(Stored data)
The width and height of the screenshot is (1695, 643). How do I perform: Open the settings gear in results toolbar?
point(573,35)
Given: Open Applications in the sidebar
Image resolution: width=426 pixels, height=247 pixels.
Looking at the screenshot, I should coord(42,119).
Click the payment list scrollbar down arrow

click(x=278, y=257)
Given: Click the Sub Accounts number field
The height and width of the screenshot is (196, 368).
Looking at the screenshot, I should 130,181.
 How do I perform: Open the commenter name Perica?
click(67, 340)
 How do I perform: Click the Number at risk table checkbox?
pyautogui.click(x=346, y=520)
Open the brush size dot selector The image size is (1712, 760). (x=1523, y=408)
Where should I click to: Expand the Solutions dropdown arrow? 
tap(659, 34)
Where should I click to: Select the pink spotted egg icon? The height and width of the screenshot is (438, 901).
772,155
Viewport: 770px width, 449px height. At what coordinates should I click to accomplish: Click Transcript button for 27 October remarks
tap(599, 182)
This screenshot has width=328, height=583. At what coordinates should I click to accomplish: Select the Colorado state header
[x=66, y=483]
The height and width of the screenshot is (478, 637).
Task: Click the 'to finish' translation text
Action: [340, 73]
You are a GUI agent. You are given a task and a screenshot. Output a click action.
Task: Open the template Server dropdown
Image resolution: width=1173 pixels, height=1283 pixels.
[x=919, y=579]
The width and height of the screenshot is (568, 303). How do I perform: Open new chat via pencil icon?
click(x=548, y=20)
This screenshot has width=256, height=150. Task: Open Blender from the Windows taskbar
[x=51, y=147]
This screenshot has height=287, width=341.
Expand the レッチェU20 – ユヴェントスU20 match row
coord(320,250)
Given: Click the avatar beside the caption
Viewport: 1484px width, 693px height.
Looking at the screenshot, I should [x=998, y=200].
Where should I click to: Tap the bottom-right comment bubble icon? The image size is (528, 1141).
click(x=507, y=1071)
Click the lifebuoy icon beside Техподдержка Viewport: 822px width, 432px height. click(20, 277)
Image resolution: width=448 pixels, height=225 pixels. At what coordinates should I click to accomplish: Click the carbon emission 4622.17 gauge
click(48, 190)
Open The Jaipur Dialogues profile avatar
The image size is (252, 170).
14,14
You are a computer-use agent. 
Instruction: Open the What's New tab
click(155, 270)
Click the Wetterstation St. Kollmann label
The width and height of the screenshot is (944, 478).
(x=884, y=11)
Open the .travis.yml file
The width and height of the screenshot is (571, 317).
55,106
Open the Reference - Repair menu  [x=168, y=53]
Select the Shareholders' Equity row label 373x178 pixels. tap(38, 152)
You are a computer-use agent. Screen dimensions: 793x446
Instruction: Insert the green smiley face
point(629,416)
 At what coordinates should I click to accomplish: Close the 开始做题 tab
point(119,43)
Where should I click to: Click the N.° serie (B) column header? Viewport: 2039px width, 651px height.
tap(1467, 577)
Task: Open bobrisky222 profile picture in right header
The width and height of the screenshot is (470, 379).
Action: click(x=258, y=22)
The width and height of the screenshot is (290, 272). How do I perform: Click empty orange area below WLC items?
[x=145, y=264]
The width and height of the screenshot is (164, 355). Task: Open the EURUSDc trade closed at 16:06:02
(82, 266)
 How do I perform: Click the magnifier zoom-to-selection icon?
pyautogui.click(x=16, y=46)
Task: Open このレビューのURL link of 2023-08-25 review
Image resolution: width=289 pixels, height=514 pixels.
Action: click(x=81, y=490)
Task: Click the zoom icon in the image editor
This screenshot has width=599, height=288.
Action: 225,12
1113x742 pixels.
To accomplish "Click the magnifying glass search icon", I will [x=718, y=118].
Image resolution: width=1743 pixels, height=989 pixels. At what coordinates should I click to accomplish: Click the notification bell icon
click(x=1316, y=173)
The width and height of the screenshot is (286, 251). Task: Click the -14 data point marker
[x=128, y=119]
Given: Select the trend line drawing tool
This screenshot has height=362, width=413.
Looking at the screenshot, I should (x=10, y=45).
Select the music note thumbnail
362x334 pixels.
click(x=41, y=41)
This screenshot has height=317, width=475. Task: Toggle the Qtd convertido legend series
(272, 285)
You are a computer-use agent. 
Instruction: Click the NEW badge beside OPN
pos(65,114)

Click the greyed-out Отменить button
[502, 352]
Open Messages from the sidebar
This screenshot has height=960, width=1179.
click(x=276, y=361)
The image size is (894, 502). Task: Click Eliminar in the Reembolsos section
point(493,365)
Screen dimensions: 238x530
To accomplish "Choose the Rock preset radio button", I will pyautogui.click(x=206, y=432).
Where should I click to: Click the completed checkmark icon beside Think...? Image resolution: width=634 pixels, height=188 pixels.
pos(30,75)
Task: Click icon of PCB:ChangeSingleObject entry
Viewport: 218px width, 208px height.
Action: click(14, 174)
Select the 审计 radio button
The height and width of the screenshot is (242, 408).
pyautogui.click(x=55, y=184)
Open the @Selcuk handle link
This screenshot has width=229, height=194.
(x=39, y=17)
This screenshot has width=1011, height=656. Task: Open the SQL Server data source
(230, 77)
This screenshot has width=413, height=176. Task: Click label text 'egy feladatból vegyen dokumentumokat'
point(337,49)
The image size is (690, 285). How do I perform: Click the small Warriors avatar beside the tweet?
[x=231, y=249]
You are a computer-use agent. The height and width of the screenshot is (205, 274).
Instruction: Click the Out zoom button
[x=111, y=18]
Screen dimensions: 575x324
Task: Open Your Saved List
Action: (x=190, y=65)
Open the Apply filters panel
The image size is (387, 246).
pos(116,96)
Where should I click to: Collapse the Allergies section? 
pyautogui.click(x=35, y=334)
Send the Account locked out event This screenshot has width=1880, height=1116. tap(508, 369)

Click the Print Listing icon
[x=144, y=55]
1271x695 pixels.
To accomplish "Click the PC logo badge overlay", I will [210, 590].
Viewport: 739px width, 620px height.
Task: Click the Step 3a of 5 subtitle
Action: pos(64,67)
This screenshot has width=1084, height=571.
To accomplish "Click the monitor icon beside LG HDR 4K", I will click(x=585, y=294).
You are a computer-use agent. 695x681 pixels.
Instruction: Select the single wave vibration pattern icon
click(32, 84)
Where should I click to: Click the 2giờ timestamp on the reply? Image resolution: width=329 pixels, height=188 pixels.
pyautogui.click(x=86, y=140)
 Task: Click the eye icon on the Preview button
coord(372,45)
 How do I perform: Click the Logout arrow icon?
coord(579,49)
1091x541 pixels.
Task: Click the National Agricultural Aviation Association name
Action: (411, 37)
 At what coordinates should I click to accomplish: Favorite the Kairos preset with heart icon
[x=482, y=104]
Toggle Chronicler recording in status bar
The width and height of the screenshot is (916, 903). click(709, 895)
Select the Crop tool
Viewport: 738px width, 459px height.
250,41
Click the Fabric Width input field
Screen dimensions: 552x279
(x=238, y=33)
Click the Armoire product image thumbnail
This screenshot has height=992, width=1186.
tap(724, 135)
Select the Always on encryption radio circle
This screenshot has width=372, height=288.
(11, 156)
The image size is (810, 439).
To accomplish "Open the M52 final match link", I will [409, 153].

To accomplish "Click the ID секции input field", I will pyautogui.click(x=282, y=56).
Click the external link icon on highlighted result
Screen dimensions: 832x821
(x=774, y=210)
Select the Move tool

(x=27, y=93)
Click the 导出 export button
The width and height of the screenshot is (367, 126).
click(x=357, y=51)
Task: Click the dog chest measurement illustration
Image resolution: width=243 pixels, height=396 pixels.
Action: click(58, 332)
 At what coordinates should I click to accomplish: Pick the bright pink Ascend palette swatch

▸ **What you have to do**
The full set of entries must be printed again without any alteration.

▸ **Problem solution**
The width and height of the screenshot is (1695, 643). How do I perform: Open the settings gear in results toolbar?
point(573,35)
Given: Open Applications in the sidebar
Image resolution: width=426 pixels, height=247 pixels.
Looking at the screenshot, I should coord(42,119).
Click the payment list scrollbar down arrow

click(x=278, y=257)
Given: Click the Sub Accounts number field
The height and width of the screenshot is (196, 368).
Looking at the screenshot, I should 130,181.
 How do I perform: Open the commenter name Perica?
click(67, 340)
 How do I perform: Click the Number at risk table checkbox?
pyautogui.click(x=346, y=520)
Open the brush size dot selector The image size is (1712, 760). (x=1523, y=408)
Where should I click to: Expand the Solutions dropdown arrow? 
tap(659, 34)
Where should I click to: Select the pink spotted egg icon? The height and width of the screenshot is (438, 901).
772,155
Viewport: 770px width, 449px height. At what coordinates should I click to accomplish: Click Transcript button for 27 October remarks
tap(599, 182)
This screenshot has width=328, height=583. At what coordinates should I click to accomplish: Select the Colorado state header
[x=66, y=483]
The height and width of the screenshot is (478, 637).
Task: Click the 'to finish' translation text
Action: [340, 73]
You are a GUI agent. You are given a task and a screenshot. Output a click action.
Task: Open the template Server dropdown
Image resolution: width=1173 pixels, height=1283 pixels.
[x=919, y=579]
The width and height of the screenshot is (568, 303). How do I perform: Open new chat via pencil icon?
click(x=548, y=20)
This screenshot has width=256, height=150. Task: Open Blender from the Windows taskbar
[x=51, y=147]
This screenshot has height=287, width=341.
Expand the レッチェU20 – ユヴェントスU20 match row
coord(320,250)
Given: Click the avatar beside the caption
Viewport: 1484px width, 693px height.
Looking at the screenshot, I should [x=998, y=200].
Where should I click to: Tap the bottom-right comment bubble icon? The image size is (528, 1141).
click(x=507, y=1071)
Click the lifebuoy icon beside Техподдержка Viewport: 822px width, 432px height. click(20, 277)
Image resolution: width=448 pixels, height=225 pixels. At what coordinates should I click to accomplish: Click the carbon emission 4622.17 gauge
click(48, 190)
Open The Jaipur Dialogues profile avatar
The image size is (252, 170).
14,14
You are a computer-use agent. 
Instruction: Open the What's New tab
click(155, 270)
Click the Wetterstation St. Kollmann label
The width and height of the screenshot is (944, 478).
(x=884, y=11)
Open the .travis.yml file
The width and height of the screenshot is (571, 317).
55,106
Open the Reference - Repair menu  [x=168, y=53]
Select the Shareholders' Equity row label 373x178 pixels. tap(38, 152)
You are a computer-use agent. Screen dimensions: 793x446
Instruction: Insert the green smiley face
point(629,416)
 At what coordinates should I click to accomplish: Close the 开始做题 tab
point(119,43)
Where should I click to: Click the N.° serie (B) column header? Viewport: 2039px width, 651px height.
tap(1467, 577)
Task: Open bobrisky222 profile picture in right header
The width and height of the screenshot is (470, 379).
Action: click(x=258, y=22)
The width and height of the screenshot is (290, 272). How do I perform: Click empty orange area below WLC items?
[x=145, y=264]
The width and height of the screenshot is (164, 355). Task: Open the EURUSDc trade closed at 16:06:02
(82, 266)
 How do I perform: Click the magnifier zoom-to-selection icon?
pyautogui.click(x=16, y=46)
Task: Open このレビューのURL link of 2023-08-25 review
Image resolution: width=289 pixels, height=514 pixels.
Action: click(x=81, y=490)
Task: Click the zoom icon in the image editor
This screenshot has width=599, height=288.
Action: 225,12
1113x742 pixels.
To accomplish "Click the magnifying glass search icon", I will [x=718, y=118].
Image resolution: width=1743 pixels, height=989 pixels. At what coordinates should I click to accomplish: Click the notification bell icon
click(x=1316, y=173)
The width and height of the screenshot is (286, 251). Task: Click the -14 data point marker
[x=128, y=119]
Given: Select the trend line drawing tool
This screenshot has height=362, width=413.
Looking at the screenshot, I should (x=10, y=45).
Select the music note thumbnail
362x334 pixels.
click(x=41, y=41)
This screenshot has height=317, width=475. Task: Toggle the Qtd convertido legend series
(272, 285)
You are a computer-use agent. 
Instruction: Click the NEW badge beside OPN
pos(65,114)

Click the greyed-out Отменить button
[502, 352]
Open Messages from the sidebar
This screenshot has height=960, width=1179.
click(x=276, y=361)
The image size is (894, 502). Task: Click Eliminar in the Reembolsos section
point(493,365)
Screen dimensions: 238x530
To accomplish "Choose the Rock preset radio button", I will pyautogui.click(x=206, y=432).
Where should I click to: Click the completed checkmark icon beside Think...? Image resolution: width=634 pixels, height=188 pixels.
pos(30,75)
Task: Click icon of PCB:ChangeSingleObject entry
Viewport: 218px width, 208px height.
Action: click(14, 174)
Select the 审计 radio button
The height and width of the screenshot is (242, 408).
pyautogui.click(x=55, y=184)
Open the @Selcuk handle link
This screenshot has width=229, height=194.
(x=39, y=17)
This screenshot has width=1011, height=656. Task: Open the SQL Server data source
(230, 77)
This screenshot has width=413, height=176. Task: Click label text 'egy feladatból vegyen dokumentumokat'
point(337,49)
The image size is (690, 285). How do I perform: Click the small Warriors avatar beside the tweet?
[x=231, y=249]
You are a computer-use agent. The height and width of the screenshot is (205, 274).
Instruction: Click the Out zoom button
[x=111, y=18]
Screen dimensions: 575x324
Task: Open Your Saved List
Action: (x=190, y=65)
Open the Apply filters panel
The image size is (387, 246).
pos(116,96)
Where should I click to: Collapse the Allergies section? 
pyautogui.click(x=35, y=334)
Send the Account locked out event This screenshot has width=1880, height=1116. tap(508, 369)

Click the Print Listing icon
[x=144, y=55]
1271x695 pixels.
To accomplish "Click the PC logo badge overlay", I will [210, 590].
Viewport: 739px width, 620px height.
Task: Click the Step 3a of 5 subtitle
Action: pos(64,67)
This screenshot has width=1084, height=571.
To accomplish "Click the monitor icon beside LG HDR 4K", I will click(x=585, y=294).
You are a computer-use agent. 695x681 pixels.
Instruction: Select the single wave vibration pattern icon
click(32, 84)
Where should I click to: Click the 2giờ timestamp on the reply? Image resolution: width=329 pixels, height=188 pixels.
pyautogui.click(x=86, y=140)
 Task: Click the eye icon on the Preview button
coord(372,45)
 How do I perform: Click the Logout arrow icon?
coord(579,49)
1091x541 pixels.
Task: Click the National Agricultural Aviation Association name
Action: (411, 37)
 At what coordinates should I click to accomplish: Favorite the Kairos preset with heart icon
[x=482, y=104]
Toggle Chronicler recording in status bar
The width and height of the screenshot is (916, 903). click(709, 895)
Select the Crop tool
Viewport: 738px width, 459px height.
250,41
Click the Fabric Width input field
Screen dimensions: 552x279
(x=238, y=33)
Click the Armoire product image thumbnail
This screenshot has height=992, width=1186.
tap(724, 135)
Select the Always on encryption radio circle
This screenshot has width=372, height=288.
(11, 156)
The image size is (810, 439).
To accomplish "Open the M52 final match link", I will [409, 153].

To accomplish "Click the ID секции input field", I will pyautogui.click(x=282, y=56).
Click the external link icon on highlighted result
Screen dimensions: 832x821
(x=774, y=210)
Select the Move tool

(x=27, y=93)
Click the 导出 export button
The width and height of the screenshot is (367, 126).
click(x=357, y=51)
Task: Click the dog chest measurement illustration
Image resolution: width=243 pixels, height=396 pixels.
Action: click(58, 332)
 At what coordinates should I click to accomplish: Pick the bright pink Ascend palette swatch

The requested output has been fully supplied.